On Monday morning, leading government officials announced that the project would likely not go forward. As a result, Gabriel Resources stocks plunged on the Toronto stock market. Gabriel Resources has threatened to sue the government of Romania for $4 billion dollars in damages for breach of various international trade agreements and provisions of international trade as set out by the World Trade Organization and the General Agreement on Tariffs and Trade.

For every cry against cyanide and every call for solidarity and peaceful protest among the cheers and chants of the protesters, the bottom line issue is the extent to which government (in Romania and elsewhere) allows corporations to dictate national policy. The roots of this predicament run deep: in the last decade of Communism in Eastern Europe and the USSR, the Western world, under the leadership of Thatcher and Reagan, found itself deregulating, trusting in the markets, forcing states to back off of the economic reigns in what would be called the Washington Consensus. As the revolutions of '89 and '90 caused Communist states to fall one after the other like dominos, the hold of neoliberalism was almost absolute in places like the International Monetary Fund, the World Bank, and many of the most powerful international actors.

In response, Romania, like many other countries, liberalized its economy. Following the advice (often attached as mandatory requirements to development loans) of the West, many countries opened up and deregulated their economies, privatized industries, and clamored for foreign direct investment. In Romania's case, foreign corporations gobbled up domestic businesses and closed them down while opening up new businesses that sent profits to shareholders and states abroad. Certainly, there was government corruption involved, but many of the deals may have been technically legal at the same time.

Last week's protests succeeded in halting the travesty in Roşia Montana, but negotiations may well shift to a courtroom abroad, where those same voices are mute. The contract between the Romanian subsidiary of Gabriel Resources -- previously hidden from public view -- will be disclosed in the next few days, and then we'll likely know more about how far the Romanian government has gone in contracting away its sovereign power.

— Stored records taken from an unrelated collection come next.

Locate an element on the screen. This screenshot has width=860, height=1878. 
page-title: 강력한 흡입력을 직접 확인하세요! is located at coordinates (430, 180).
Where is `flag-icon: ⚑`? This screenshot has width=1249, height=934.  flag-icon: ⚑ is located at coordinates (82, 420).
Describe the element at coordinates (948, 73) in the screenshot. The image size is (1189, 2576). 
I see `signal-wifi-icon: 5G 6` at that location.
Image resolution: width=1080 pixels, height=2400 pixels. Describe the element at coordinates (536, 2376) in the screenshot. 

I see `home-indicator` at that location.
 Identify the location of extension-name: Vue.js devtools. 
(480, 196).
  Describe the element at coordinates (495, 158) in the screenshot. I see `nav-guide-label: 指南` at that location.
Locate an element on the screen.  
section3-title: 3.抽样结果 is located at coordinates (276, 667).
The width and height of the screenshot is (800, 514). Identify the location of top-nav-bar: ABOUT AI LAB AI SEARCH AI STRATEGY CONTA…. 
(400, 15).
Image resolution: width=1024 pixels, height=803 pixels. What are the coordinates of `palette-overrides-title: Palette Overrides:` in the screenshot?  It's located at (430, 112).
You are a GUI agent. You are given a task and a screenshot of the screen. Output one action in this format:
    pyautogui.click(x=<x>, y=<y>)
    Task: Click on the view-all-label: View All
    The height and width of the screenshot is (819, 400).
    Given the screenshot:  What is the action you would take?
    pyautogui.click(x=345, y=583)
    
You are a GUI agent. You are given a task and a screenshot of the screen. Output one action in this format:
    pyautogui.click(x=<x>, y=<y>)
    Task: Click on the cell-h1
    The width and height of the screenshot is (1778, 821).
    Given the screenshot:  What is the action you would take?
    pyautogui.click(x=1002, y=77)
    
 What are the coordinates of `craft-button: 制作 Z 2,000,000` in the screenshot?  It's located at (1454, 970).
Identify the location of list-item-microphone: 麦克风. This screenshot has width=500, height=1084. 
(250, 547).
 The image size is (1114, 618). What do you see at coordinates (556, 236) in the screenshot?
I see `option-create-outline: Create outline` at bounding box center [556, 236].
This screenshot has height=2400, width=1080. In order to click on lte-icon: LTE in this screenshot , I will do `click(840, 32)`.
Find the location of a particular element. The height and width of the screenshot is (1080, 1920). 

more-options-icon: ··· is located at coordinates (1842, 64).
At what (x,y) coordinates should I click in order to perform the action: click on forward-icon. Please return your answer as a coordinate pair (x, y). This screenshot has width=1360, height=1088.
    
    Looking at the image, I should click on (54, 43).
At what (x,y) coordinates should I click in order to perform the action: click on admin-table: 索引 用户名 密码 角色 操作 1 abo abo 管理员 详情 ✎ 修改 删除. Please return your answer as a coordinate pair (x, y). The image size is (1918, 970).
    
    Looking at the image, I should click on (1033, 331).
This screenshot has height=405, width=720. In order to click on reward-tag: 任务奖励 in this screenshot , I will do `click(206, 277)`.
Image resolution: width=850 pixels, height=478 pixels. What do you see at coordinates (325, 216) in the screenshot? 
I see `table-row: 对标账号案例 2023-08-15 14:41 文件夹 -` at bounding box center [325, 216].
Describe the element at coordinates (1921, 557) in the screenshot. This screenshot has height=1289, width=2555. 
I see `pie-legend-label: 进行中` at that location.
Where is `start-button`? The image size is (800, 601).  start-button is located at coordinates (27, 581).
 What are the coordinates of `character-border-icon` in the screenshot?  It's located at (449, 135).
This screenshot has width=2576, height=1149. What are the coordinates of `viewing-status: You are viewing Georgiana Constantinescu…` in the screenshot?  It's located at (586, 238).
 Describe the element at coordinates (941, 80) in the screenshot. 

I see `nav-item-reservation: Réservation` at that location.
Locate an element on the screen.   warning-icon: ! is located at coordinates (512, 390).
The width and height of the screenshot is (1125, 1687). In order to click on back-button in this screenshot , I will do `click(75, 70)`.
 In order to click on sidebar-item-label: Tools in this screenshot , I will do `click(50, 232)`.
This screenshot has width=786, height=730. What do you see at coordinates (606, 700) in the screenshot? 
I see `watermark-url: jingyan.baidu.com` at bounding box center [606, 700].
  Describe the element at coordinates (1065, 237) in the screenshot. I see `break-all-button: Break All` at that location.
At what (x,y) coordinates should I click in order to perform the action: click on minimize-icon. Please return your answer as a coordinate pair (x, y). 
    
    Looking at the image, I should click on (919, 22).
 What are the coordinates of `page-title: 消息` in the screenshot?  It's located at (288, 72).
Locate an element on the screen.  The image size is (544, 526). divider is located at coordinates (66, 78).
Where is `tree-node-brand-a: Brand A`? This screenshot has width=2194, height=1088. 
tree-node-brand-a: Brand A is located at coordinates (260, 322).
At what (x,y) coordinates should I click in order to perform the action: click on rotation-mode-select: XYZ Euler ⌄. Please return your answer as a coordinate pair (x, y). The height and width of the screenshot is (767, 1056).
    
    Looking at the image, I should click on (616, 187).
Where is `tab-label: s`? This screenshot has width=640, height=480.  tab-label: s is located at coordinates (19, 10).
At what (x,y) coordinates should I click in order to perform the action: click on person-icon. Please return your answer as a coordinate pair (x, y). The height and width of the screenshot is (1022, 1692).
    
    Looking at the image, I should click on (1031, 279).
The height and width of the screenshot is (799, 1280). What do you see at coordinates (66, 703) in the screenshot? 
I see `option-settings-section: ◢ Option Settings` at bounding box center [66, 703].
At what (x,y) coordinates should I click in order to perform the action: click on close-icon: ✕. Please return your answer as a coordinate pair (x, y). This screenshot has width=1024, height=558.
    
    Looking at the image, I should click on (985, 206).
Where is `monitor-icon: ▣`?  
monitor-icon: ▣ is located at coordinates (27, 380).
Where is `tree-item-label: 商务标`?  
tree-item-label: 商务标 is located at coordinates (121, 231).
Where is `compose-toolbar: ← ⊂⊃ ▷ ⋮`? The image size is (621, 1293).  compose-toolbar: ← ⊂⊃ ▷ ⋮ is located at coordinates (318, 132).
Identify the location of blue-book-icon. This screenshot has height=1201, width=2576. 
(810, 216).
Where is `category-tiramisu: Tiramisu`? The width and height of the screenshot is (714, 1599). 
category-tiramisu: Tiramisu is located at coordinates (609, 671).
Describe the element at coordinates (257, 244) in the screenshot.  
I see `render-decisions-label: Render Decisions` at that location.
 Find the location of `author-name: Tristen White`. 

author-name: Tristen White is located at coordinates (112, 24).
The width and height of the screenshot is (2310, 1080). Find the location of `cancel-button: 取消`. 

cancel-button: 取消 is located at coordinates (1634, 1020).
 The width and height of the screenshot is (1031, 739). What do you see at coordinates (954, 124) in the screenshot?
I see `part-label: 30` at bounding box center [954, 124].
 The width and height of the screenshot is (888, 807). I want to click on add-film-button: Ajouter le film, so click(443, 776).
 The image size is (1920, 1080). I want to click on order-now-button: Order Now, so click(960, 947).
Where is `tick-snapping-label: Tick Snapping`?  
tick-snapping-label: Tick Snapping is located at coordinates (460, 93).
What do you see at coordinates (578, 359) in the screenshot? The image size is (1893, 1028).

This conflict clearly illustrates the increasing tensions between free market trade principles embodied in bilateral investment treaties and WTO/GATT law and the rights of citizens to enjoy the promises of democracy. Just today, parliament walked back its promise to hold an emergency vote, electing instead to open a special commission to debate the law that would be passed for Gabriel Resources, effectively buying time in the hope that the protests subside. But clearly, the protests -- in this case and others -- will continue. It remains to be seen whose interests will be promoted in the social contract between a state and its people.